Auguste de Prima Porta
Augustus Prima Porta est le nom donné à une statue en marbre peint de l'empereur Auguste, de 2,07 m de hauteur[1]. Elle a été découverte le [2] dans la villa ad Gallinas de Livie, située à Prima Porta, près du Municipio XX (Cassia Flaminia) de Rome[3]. Elle est actuellement exposée à Rome, au musée du Vatican[1].
Date |
Entre et |
---|---|
Civilisation |
Culture de la Rome antique (en) |
Dimensions (H × L) |
217 × 130 cm |
No d’inventaire |
2290 |
Localisation | |
Coordonnées |
Elle serait une copie faite en 14 ap. J.-C. d’un original en bronze réalisé en 20 av. J.-C.[1]. La statue originale en bronze était certainement placée à l'intérieur du Mausolée d'Auguste[réf. nécessaire]. La statue, initialement peinte, s'est décolorée au fil des siècles, mais les traces de pigments qui subsistent ont permis une restitution partielle des couleurs.
Auguste est le petit-neveu de Jules César. Il devient empereur en 27 av.
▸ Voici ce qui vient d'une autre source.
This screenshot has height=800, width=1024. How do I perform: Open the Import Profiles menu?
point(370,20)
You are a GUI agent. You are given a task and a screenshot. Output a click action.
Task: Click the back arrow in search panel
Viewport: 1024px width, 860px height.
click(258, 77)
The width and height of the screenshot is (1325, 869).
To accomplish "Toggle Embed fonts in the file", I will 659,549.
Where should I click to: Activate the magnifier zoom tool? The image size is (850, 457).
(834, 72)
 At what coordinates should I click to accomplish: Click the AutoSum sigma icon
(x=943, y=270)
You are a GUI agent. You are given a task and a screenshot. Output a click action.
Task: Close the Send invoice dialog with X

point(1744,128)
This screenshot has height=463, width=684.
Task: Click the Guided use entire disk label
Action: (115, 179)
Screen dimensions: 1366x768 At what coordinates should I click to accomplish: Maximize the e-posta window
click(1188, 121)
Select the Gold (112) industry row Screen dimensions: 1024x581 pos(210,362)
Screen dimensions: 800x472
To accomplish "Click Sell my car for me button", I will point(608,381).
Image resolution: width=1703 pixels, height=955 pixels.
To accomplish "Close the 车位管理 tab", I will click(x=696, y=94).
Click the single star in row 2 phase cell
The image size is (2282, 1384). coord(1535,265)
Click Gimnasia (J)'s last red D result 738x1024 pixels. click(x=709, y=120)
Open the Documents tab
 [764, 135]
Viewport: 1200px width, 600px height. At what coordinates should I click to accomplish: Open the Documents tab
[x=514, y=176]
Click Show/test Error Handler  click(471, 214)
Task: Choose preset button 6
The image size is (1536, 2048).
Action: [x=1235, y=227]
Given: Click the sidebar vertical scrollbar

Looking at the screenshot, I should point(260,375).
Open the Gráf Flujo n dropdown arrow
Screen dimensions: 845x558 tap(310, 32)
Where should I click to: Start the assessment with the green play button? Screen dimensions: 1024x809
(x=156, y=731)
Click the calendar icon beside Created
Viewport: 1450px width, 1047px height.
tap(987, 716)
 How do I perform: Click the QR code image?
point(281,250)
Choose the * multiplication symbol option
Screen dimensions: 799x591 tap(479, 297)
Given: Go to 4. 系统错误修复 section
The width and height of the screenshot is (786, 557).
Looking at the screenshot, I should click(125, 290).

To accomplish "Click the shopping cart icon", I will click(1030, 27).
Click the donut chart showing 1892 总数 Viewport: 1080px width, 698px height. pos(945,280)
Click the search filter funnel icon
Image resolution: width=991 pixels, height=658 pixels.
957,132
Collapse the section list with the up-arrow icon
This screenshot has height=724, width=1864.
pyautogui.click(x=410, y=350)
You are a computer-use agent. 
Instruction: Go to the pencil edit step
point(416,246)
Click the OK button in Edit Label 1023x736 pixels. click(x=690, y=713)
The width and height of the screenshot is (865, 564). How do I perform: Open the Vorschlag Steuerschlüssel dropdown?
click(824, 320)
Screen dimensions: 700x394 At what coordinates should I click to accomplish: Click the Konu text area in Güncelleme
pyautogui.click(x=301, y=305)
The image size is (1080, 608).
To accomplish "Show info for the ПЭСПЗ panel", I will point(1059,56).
J.-C.. Cette statue le représente en Imperator, cuirassé tel un héros, un cupidon sur son côté droit assis sur un dauphin. Sur sa cuirasse est représentée la scène historique de la restitution d’une enseigne perdue par Crassus en 53 av. J.-C, à la Bataille de Carrhes. Cette enseigne sera par la suite placée dans le temple de Mars vengeur sur le Forum d'Auguste.
Description
modifierAspect général
modifierCette statue représente Auguste en imperator. Il porte une tunique courte, une cuirasse et le paludamentum (manteau pourpre). Il a la tête et les pieds nus.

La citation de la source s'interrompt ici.